Das eigene Auto folieren

Das eigene Auto folieren, ist durchaus ein Weg um die Kosten für die Arbeitsstunden in einem darauf spezialisierten Kfz Dienstleister einzusparen. Nicht einsparen lassen sich die Kosten für die Folie und natürlich der eigene Zeitaufwand. Der ist unter Umständen recht erheblich. Die Profis veranschlagen etwa 8 bis 10 Stunden Arbeit für Demontage, Folierung und Montage von Anbauteilen am Fahrzeug. Dazu kommt noch die gründliche Reinigung des Wagens, ohne die die Folie nicht hält.
Wer es in Angriff nehmen will, das eigene Auto zu folieren, benötigt etwas Platz. Eine zu enge und schlecht ausgeleuchtete Garage ist genauso wenig geeignet wie ein Stellplatz unter freiem Himmel.

Zum optimalen Auto folieren benötigt man eine saubere Werkstatt Andreas Portner  / pixelio.de

Zum optimalen Auto folieren benötigt man eine saubere Werkstatt Andreas Portner / pixelio.de

Die Vorbereitungen zum Auto folieren

Wenn die Voraussetzungen, in Bezug auf den Platz für das Auto folieren, stimmen, dann muss erst mal gereinigt werden. Es dürfen sich keine Rückstände von Lackversiegelungen auf der Farbe des Fahrzeuges befinden. Sinnvollerweise erfolgt die Reinigung mit Isopropanol, das alle Rückstände entfernt. Vorsicht bei älteren Fahrzeugen. Es kann sein, dass deren Lacke keine ausreichende Dicke mehr aufweisen und die Folie bei einer späteren Entfernung Teile des Lacks mitnimmt.
Nach der Reinigung sollten möglichst viele Anbauteile entfernt werden. Dazu gehören der Kühlergrill, die Außenspiegel, Kennzeichen, ein Fahrzeugemblem oder Beschriftung und eventuelle Zierleisten. Sonst muss die Folie um diese Anbauteile herum geschnitten werden, was zu zusätzlichen Fehlern beim Auto folieren führen kann.
Nach dem Entfernen der Anbauteile erfolgt der grobe Zuschnitt der Folien. Da die Folie nur als Meterware erhältlich ist, entsteht natürlich ein entsprechend großer Verschnitt. Die Folie immer auf bestimmte Segmente des Fahrzeuges zuschneiden, die dem normalen Aufbau der Karosserie entsprechen. Also ein Zuschnitt für die Kotflügel, die Motorhaube, den Kofferraum, die Türen und dem Dach.
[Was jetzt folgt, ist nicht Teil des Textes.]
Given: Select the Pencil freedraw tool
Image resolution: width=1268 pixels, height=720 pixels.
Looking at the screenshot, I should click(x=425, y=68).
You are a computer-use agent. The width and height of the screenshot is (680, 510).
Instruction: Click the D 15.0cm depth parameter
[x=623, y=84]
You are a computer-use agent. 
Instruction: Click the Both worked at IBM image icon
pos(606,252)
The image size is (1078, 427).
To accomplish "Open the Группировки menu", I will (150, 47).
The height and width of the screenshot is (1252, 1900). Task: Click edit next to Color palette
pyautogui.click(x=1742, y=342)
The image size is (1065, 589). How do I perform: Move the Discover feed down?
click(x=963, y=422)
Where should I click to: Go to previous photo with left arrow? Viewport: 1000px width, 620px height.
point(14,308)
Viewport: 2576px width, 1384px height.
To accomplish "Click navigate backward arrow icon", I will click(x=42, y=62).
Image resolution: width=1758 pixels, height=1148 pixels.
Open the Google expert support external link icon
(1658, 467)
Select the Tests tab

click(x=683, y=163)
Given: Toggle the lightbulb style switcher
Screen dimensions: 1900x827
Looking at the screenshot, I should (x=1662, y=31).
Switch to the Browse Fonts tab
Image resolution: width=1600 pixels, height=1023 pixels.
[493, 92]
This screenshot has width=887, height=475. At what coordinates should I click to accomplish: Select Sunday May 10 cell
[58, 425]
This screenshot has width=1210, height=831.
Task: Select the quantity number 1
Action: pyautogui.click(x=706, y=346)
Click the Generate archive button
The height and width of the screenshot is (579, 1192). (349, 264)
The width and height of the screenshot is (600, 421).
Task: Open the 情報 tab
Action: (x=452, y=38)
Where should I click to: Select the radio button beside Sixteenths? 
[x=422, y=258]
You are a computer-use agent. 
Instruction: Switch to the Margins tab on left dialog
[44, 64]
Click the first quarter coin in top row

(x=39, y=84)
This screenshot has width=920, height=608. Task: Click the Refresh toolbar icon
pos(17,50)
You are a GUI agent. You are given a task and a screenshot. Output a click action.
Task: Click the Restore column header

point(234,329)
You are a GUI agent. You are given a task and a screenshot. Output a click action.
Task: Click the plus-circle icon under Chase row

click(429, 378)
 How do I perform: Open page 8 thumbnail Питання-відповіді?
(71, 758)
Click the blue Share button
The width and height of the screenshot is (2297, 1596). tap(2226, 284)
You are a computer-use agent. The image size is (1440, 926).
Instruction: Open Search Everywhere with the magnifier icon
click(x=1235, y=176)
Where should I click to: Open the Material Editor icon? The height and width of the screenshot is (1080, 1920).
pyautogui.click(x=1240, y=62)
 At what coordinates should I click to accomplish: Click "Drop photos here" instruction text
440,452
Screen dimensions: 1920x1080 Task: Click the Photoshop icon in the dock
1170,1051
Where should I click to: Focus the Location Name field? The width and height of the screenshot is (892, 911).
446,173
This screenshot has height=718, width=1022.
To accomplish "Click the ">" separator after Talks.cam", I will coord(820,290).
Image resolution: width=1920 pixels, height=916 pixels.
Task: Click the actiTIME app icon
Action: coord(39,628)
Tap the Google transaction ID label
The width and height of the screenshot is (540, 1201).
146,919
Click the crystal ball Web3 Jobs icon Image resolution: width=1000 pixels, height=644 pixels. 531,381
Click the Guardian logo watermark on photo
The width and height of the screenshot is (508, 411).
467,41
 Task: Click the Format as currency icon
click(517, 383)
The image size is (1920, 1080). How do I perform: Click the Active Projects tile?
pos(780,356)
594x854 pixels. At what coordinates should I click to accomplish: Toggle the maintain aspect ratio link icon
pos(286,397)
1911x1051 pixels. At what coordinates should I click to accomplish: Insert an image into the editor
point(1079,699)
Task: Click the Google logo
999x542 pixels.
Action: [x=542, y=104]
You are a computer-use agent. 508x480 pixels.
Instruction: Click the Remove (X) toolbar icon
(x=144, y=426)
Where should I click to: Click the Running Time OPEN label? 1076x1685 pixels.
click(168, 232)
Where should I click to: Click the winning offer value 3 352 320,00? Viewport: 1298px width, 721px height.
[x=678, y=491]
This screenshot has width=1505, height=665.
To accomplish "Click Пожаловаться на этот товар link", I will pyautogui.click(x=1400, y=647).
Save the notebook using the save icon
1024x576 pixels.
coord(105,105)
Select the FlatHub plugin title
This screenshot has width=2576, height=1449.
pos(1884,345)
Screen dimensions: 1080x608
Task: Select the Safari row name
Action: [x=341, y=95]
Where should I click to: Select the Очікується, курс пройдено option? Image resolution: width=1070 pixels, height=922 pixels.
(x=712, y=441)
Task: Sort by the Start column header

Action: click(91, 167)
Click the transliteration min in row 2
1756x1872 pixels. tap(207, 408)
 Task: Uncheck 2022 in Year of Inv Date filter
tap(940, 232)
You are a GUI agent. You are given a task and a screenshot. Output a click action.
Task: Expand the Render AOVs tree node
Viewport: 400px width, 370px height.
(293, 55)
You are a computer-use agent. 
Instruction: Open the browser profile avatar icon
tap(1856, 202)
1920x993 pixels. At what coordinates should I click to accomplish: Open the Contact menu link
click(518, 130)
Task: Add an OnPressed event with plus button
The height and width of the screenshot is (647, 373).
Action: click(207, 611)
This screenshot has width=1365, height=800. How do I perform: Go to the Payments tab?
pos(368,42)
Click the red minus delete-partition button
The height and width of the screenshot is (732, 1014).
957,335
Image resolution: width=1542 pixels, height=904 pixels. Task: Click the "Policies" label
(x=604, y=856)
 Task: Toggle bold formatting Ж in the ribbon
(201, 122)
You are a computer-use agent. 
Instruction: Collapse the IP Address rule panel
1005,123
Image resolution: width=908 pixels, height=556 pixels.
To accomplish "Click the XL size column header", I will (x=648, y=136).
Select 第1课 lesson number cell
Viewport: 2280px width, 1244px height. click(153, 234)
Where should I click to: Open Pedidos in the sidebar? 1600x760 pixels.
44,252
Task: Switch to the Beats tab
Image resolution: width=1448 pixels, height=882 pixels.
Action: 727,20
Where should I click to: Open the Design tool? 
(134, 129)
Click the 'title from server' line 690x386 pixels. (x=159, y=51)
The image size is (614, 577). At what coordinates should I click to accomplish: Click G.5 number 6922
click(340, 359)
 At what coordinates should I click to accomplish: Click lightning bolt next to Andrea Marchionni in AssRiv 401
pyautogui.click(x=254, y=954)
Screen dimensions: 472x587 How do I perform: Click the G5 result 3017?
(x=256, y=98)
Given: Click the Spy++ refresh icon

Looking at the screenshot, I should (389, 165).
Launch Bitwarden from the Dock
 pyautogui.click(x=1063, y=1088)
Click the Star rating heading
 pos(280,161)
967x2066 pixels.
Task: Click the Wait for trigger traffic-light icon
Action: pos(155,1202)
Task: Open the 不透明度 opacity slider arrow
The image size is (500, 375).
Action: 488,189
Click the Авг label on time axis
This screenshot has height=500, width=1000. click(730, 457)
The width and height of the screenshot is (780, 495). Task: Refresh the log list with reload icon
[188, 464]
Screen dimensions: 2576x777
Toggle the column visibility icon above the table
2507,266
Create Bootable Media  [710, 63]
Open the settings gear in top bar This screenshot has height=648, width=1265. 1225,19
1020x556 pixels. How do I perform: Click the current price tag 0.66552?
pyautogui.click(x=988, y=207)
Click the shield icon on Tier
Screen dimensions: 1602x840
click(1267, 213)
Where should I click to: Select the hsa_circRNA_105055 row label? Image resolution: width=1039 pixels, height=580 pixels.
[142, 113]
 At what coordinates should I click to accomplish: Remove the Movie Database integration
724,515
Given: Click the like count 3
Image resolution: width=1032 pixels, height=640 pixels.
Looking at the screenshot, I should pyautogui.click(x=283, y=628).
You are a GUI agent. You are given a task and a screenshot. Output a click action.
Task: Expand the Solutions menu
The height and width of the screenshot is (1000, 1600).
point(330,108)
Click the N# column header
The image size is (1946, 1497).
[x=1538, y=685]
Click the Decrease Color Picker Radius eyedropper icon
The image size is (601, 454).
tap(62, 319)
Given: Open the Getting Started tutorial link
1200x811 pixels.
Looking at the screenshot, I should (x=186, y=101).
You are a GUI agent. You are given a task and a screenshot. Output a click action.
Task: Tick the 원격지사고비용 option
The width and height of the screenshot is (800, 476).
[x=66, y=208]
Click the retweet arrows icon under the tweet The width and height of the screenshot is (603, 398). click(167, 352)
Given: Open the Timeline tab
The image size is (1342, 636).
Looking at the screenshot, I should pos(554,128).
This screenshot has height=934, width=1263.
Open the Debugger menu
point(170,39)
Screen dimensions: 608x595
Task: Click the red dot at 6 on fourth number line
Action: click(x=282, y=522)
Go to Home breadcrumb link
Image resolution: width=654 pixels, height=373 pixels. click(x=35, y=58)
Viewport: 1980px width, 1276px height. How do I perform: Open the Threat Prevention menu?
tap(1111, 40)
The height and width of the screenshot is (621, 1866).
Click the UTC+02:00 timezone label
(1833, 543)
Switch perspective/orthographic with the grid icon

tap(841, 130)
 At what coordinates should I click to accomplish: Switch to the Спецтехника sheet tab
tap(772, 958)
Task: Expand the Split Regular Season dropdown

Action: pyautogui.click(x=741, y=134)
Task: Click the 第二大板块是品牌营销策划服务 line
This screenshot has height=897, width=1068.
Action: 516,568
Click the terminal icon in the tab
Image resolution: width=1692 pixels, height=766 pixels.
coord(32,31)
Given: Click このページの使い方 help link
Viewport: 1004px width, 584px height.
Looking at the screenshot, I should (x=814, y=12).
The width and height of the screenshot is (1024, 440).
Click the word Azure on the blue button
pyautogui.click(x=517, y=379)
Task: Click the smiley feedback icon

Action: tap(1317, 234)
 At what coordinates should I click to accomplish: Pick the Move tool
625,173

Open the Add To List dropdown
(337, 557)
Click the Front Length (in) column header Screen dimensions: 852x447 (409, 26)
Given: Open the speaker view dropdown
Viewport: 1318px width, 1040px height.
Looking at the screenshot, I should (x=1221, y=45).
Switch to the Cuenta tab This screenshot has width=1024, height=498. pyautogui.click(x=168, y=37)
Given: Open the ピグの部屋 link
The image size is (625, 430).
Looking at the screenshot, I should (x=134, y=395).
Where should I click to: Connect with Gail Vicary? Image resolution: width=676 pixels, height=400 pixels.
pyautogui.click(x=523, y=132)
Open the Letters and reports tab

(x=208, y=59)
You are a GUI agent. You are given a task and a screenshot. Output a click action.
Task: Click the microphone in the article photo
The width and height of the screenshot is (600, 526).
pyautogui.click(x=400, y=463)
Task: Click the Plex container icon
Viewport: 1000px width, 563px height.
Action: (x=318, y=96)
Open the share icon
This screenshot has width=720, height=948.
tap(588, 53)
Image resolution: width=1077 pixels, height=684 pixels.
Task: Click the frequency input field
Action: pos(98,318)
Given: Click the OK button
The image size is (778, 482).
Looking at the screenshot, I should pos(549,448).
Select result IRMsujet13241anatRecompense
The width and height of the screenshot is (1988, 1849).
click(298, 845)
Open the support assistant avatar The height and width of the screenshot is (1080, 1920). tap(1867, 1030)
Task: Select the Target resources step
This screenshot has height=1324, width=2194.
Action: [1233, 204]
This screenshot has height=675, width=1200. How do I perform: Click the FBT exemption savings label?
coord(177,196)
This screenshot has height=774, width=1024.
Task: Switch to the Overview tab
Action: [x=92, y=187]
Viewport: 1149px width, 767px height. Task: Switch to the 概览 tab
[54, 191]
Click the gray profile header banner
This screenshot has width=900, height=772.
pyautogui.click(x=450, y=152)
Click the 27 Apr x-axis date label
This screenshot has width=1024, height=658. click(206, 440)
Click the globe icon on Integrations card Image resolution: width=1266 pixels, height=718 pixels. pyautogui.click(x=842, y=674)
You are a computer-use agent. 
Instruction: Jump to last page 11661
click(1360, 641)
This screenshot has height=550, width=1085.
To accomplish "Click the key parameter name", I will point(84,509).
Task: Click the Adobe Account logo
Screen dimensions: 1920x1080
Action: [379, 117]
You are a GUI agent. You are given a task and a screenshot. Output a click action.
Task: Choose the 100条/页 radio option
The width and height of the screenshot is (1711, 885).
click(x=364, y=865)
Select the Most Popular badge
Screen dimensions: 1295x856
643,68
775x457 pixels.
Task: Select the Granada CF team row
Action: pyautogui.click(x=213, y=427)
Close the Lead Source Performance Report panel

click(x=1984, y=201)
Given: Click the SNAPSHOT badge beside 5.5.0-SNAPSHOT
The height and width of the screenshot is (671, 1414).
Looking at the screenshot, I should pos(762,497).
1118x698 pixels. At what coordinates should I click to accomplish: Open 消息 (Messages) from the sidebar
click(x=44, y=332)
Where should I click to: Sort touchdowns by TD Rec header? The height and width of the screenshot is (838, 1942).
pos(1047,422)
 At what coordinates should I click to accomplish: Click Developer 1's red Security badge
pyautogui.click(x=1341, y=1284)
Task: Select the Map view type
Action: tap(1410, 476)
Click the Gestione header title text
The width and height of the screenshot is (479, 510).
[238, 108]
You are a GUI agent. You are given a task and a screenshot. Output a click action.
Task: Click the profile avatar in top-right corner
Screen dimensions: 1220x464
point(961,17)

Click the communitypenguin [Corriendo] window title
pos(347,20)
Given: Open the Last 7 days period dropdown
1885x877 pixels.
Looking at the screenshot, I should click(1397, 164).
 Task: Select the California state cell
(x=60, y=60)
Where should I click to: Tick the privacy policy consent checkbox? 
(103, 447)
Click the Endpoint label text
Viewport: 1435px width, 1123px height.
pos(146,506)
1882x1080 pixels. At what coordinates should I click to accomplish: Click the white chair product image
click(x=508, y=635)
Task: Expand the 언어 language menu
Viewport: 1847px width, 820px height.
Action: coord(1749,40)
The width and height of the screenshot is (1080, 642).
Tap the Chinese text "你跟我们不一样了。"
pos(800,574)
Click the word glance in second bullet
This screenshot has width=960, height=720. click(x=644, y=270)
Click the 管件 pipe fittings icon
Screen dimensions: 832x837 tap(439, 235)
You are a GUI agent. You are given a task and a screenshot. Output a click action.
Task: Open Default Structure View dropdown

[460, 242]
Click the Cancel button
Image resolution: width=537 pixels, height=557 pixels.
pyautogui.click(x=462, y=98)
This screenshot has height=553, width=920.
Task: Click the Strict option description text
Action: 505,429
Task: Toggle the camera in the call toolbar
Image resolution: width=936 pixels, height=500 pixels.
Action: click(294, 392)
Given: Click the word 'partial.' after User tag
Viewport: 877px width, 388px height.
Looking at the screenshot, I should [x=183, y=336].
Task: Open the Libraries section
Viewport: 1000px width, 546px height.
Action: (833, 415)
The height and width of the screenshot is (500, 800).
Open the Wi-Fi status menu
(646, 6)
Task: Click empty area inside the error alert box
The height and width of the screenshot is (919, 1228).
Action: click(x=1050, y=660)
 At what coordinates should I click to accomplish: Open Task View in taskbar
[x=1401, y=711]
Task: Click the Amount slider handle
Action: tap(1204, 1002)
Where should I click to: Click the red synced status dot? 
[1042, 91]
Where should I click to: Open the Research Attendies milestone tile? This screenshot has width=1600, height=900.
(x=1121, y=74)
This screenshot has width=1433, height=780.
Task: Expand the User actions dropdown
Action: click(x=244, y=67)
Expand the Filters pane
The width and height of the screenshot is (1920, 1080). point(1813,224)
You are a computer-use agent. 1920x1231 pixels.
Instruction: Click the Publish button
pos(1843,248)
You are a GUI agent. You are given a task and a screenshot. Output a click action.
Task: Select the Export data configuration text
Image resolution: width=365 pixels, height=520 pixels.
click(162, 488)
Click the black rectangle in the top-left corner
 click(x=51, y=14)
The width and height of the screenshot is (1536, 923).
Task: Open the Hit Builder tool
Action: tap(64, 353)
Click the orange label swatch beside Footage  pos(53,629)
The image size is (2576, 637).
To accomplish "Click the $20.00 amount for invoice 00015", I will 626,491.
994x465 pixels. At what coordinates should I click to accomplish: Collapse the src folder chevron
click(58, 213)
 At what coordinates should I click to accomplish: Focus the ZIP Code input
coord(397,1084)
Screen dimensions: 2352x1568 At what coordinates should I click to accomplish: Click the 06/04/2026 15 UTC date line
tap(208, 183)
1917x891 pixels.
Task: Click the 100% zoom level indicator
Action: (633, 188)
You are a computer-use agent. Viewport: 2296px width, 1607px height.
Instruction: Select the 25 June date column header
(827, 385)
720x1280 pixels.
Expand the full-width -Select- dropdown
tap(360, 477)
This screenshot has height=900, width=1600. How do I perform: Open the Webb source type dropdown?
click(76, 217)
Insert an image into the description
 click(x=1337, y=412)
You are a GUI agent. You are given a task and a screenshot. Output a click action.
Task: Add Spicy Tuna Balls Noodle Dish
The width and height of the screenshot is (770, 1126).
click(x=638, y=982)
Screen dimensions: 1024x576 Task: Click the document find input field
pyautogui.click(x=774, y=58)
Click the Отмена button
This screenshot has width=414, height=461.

Das eigentliche Auto folieren

Das Anbringen der Folie erfolgt von oben nach unten. Während es früher noch das Nassverfahren zur Anbringung beim Auto folieren gab, ist dies heute nicht mehr notwendig. Die Folien lassen sich gut mit einer Rakel und einer Heißluftpistole bearbeiten, ohne dass dabei starke Blasen entstehen. Wichtig ist, dass die Folie von einer Seite beginnend von der Trägerschicht abgelöst wird und dann in großen Schwüngen auf den Lack angedrückt wird. Dabei immer nur so viel Folie ablösen, wie nötig ist, bis das betreffende Segment bedeckt ist. Mithilfe eines Skalpells, zur Not auch ein schmales Teppichmesser, lassen sich die Ränder an den Kanten beim Auto folieren zuschneiden. Um die Folie gut in Vertiefungen wie etwa die Regenrinne des Autodaches einzubringen, muss sie mit der Heißluftfolie erwärmt werden. Dabei aber darauf achten, dass die Folie nicht verbrannt wird. In dieser Form kann das Auto folieren fortgesetzt werden, bis der Wagen vollständig mit Folie beklebt ist.